New data shows that communities facing the most dramatic potential vote dilution from prison gerrymandering are most likely to reject the Census Bureau’s prison miscount

by Peter Wagner, December 6, 2013

Drawing a city or county district that contains only incarcerated people who are from elsewhere doesn’t make any sense. Our research for an upcoming law review article on prison gerrymandering in local governments is finding that local governments faced with such absurd predicaments are leading the way in the national movement against prison gerrymandering.

In the decade that we’ve been working with state and local governments to document the extent of, and develop solutions to, the problem of prison gerrymandering, we’ve noticed a strong trend that makes a lot of sense: the bigger the potential problem, the more likely a jurisdiction is to address it. It should therefore come as no surprise that more than 200 communities across the country currently reject prison gerrymandering as seen here:

map showing state and local government that are taking action to end prison-based gerrymandering

We’re currently working on a detailed 50-state overview of how local governments deal with prison gerrymandering. But our results for Texas and Louisiana are so clear that I wanted to share them now as a preview.
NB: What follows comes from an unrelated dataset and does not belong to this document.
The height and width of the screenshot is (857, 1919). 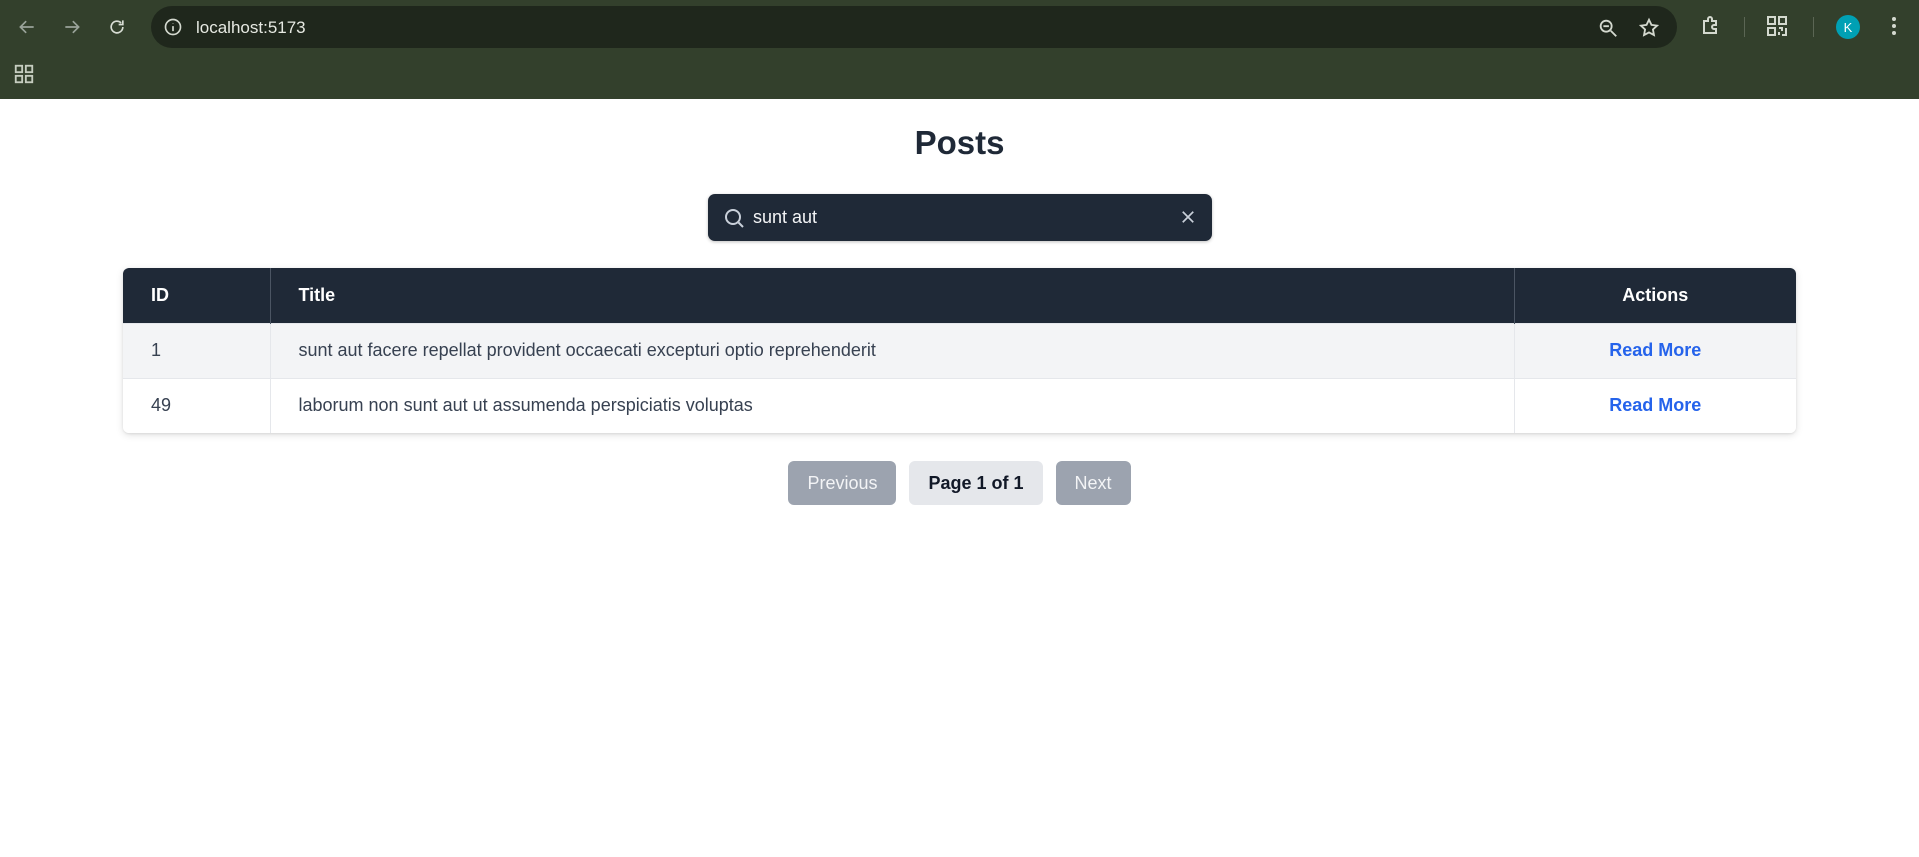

This post summarizes how Texas and Louisiana counties, parishes, municipalities and school districts that contain large prisons addressed the Census Bureau’s inclusions of thousands of non-voting non-residents as part of their community.

I choose Texas and Louisiana for this research summary for two reasons: because both states contain a large number of jurisdictions where prison gerrymandering is potentially an issue, and because, like in most states, those local governments are entirely free to choose whether or not to rely without question on the Census Bureau’s data when redistricting.
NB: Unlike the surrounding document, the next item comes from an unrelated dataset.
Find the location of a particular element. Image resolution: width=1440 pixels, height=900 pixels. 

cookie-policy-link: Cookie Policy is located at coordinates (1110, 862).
Adjusting the Census to draw districts without the prison population isn’t just common sense, it also has a basis in how state laws defines residence. In these two states, for example:

“For purposes of the laws governing voter registration and voting, ‘resident’ means a citizen who resides in this state and in the parish, municipality, if any, and precinct in which he offers to register and vote, with an intention to reside there indefinitely.” (Louisiana Annotated Revised Statutes S 18:101(B).)

“‘[R]esidence’ means domicile, that is, one’s home and fixed place of habitation to which one intends to return after any temporary absence…. A person who is an inmate in a penal institution… does not, while an inmate, acquire residence at the place where the institution is located.” (Texas Annotated Code S1.015(e).)
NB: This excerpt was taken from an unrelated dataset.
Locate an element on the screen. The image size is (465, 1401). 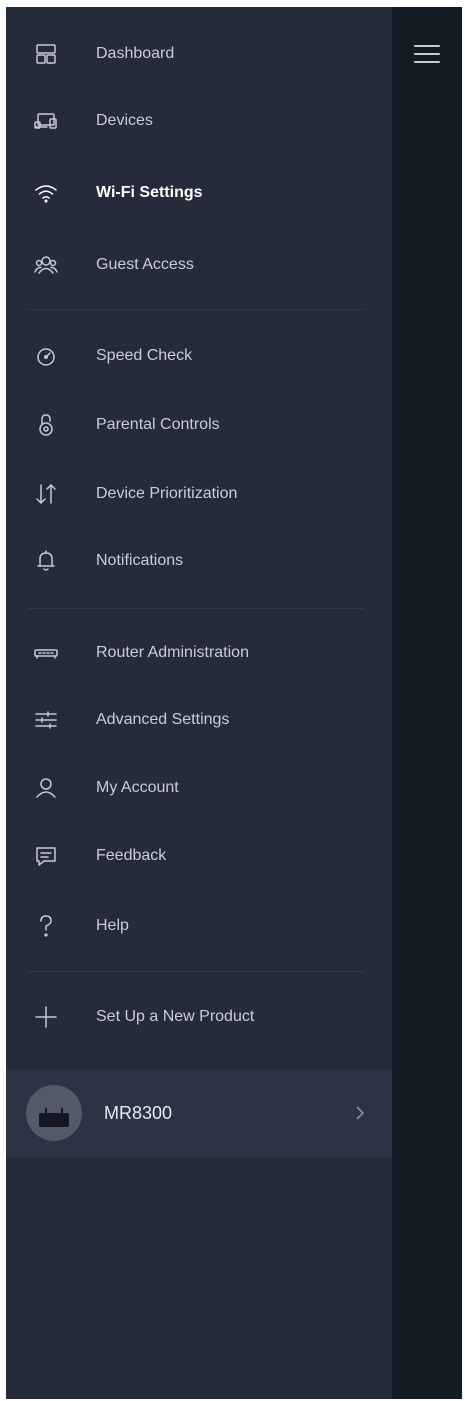
menu-item-label: My Account is located at coordinates (138, 788).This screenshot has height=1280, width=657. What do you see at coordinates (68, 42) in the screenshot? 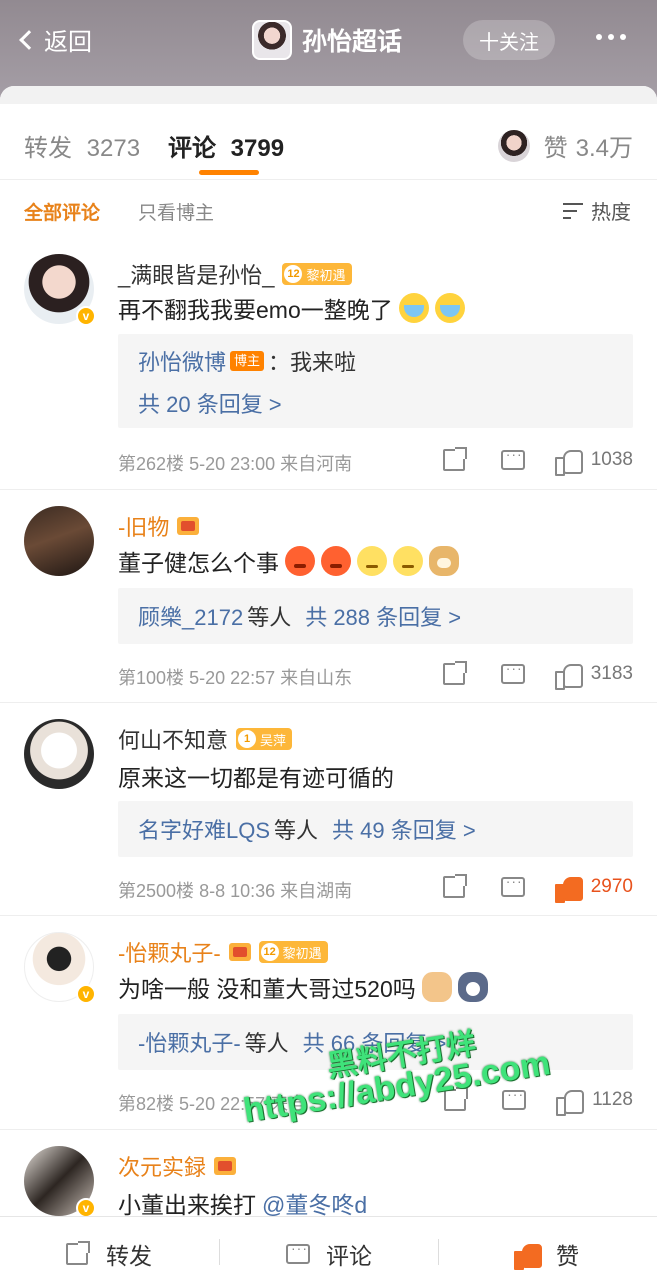
I see `back-label: 返回` at bounding box center [68, 42].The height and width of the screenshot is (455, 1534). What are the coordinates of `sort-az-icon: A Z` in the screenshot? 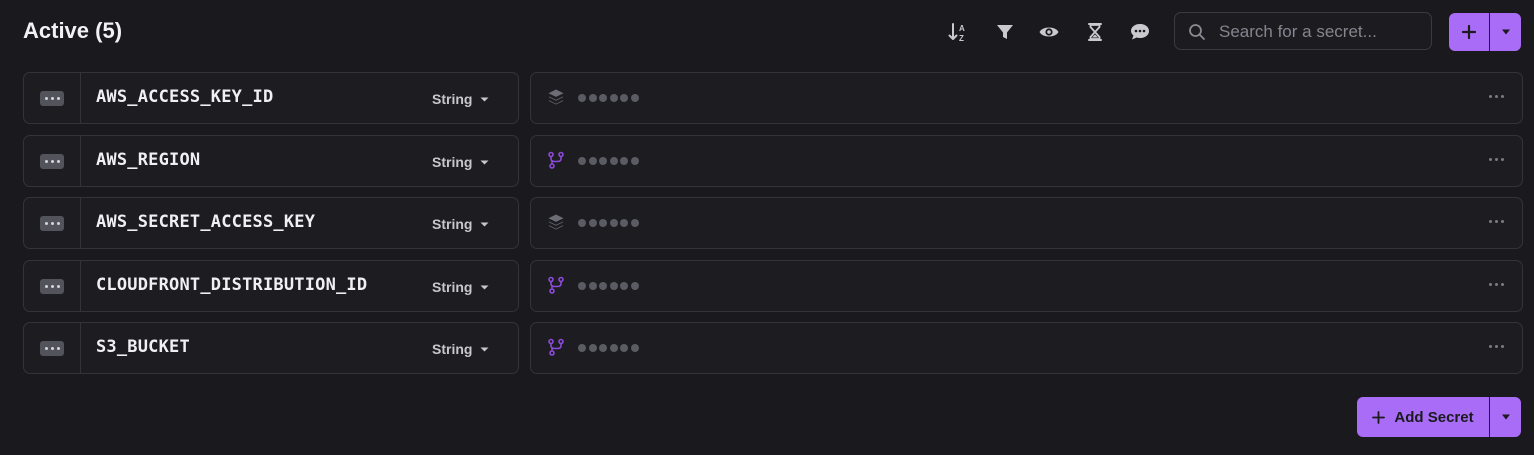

In fact, once local governments engage the problem of prison gerrymandering, they often show great enthusiasm for comprehensive state-wide solutions. Connecting these rural leaders with their state legislators is often the key to the rural-urban state legislative coalition for reform.

As the below scatterplot of our research findings shows, the more dramatically the Census Bureau’s prison counts threaten to undermine a jurisdiction’s electoral districts, the more likely the place is to exclude those counts when redistricting:

scatterplot showing incarcerated population as a percentage of district size in Texas and Louisiana local governments, grouped by whether the local government relied on or rejected the Census Bureau’s prison counts when drawing districts.(Click for a larger version.)

In Louisiana, most local governments that faced especially dramatic instances of prison gerrymandering overwhelmingly chose to adjust the census to avoid padding their districts with incarcerated populations. Most of prison gerrymanders we found in Louisiana local governments resulted in relatively smaller impacts. This local trend against prison gerrymandering is even clearer in Texas: 86% of the communities we investigated rejected prison gerrymandering, including communities that had potential vote dilutive impacts as low as 2.6%.

Of course, there are always exceptions to any rule. Stay tuned for my law review article that will address the notable exceptions and link them to unique but unfortunate constitutional clauses, state statutory language or city charters that require local governments to use knowingly false data and dilute the votes of their own residents. Those exceptions are interesting and speak to why the ultimate solution needs to come from the Census Bureau. But the data we’ve summarized makes the trend really clear.